Coming soon to a TV screen near you, the sequel to such successful shows as “I Love 1974” and “I Love 1976”, yes, it’s time for “I Love The BBC”.
Reminisce about that funny old institution, the British Broadcasting Corporation. Listen to old people who used to be on TV telling you what they used to watch on the BBC, and remember why those people aren’t on TV any more (and wonder how the hell Kate Thornton ever got on there in the first place).
The whole huroosh of the past week has had enormous media coverage, with ITV crowing (despite the fact that the only significant investigative reporting they do is the occasional celebrity interview), and the BBC doing a painfully self-aware, let’s-report-the-facts-but-occasionally-concentrate-on-the-possibility-that-it-wasn’t-all-the-BBC’s-fault job of it all. Which of course, it wasn’t.
The BBC news is a significant part of what the BBC does, and political reporting is an important part of that. However, the BBC does a whole lot more besides, and the news reporting is respected the world over (yes, even now). So one reporter slightly overstates something at seven minutes past 6 in the morning, and the BBC bosses do what most decent bosses would do, and back their staff when there is room for reasonable doubt.
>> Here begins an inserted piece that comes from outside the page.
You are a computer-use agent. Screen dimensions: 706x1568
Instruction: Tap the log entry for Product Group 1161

Now there is talk of completely reforming the BBC, and changing their charter when it comes up for review.
Now, there are plenty of things which annoy the hell out of me about the BBC. For starters, they now seem to show more adverts between programmes than ITV do. And they’re all adverts for BBC TV programmes, radio shows, BBCi and associated BBC productions. Take, for example, the almost constant trails on TV and radio for The Alan Clarke Diaries. I’m sure that if you added up the time spent trailling this on various channels, it adds up to longer than the 30 minutes airtime of the actual programme. And it’s on BBC Four, which has an normal audience of less than 100,000 people. I’ve seen estimates that the value of advertising and cost of the programme come to around £3m, so that’s around £30 per viewer for that one show.
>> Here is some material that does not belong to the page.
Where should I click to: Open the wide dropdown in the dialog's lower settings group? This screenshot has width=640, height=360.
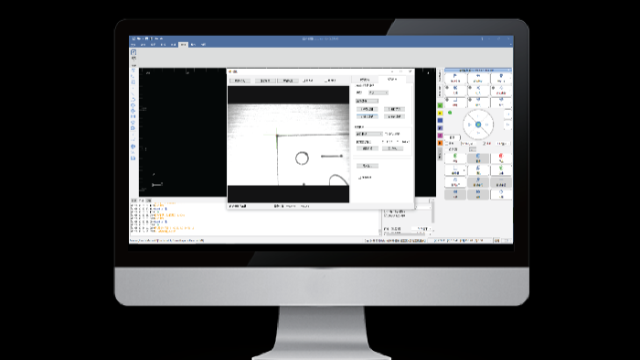pos(369,134)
I do love the BBC, though. Their output is generally of much higher quality than any of their rivals. ITV is virtually unwatchable unless you want reality shows or game shows. Channel 4 has some good shows (especially Shameless) but the BBC makes a lot of the best programmes on the TV.
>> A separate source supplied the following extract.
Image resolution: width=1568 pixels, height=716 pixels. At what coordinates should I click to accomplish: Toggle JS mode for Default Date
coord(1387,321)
I’ve been listening to a lot of BBC Radio 4 and it really is execellent. For many years, I’ve been listening to The Archers and Home Truths and in my youth I spent many a night listening to John Peel on Radio 1. The BBC is a part of the national culture (even world culture, with productions like the World Service), and frankly, it’s been doing a damned good job of it for decades.
Personally, I don’t think it needs to change significantly, and the only people who seem to think that it does are politicians, and I’m sure that’s nothing to do with the BBC generally giving them a hard time (rightly so!).
There’s one thing which a lot of people do agree needs to change though, and that’s the current government. They escaped two major problems this week, one by bullying their own members by making a non-party political issue into one, and another by appointing their own referee. Everyone knows they lie and cheat, and twisting things to get away with it will only work until either their MPs have the courage of their own convictions, or the public decides they’re no better than the last lot and vote Michael Howard in. I hope the former happens before the latter.
Hutton is an establishment figure. It was Hutton who was instrumental in getting General Pinochet out of the country instead of having him tried for his crimes. It was Hutton who ruled that David Shayler, the former MI5 agent, could not argue he was acting in the public interest by revealing secrets.
Not exactly a friend to the liberal then.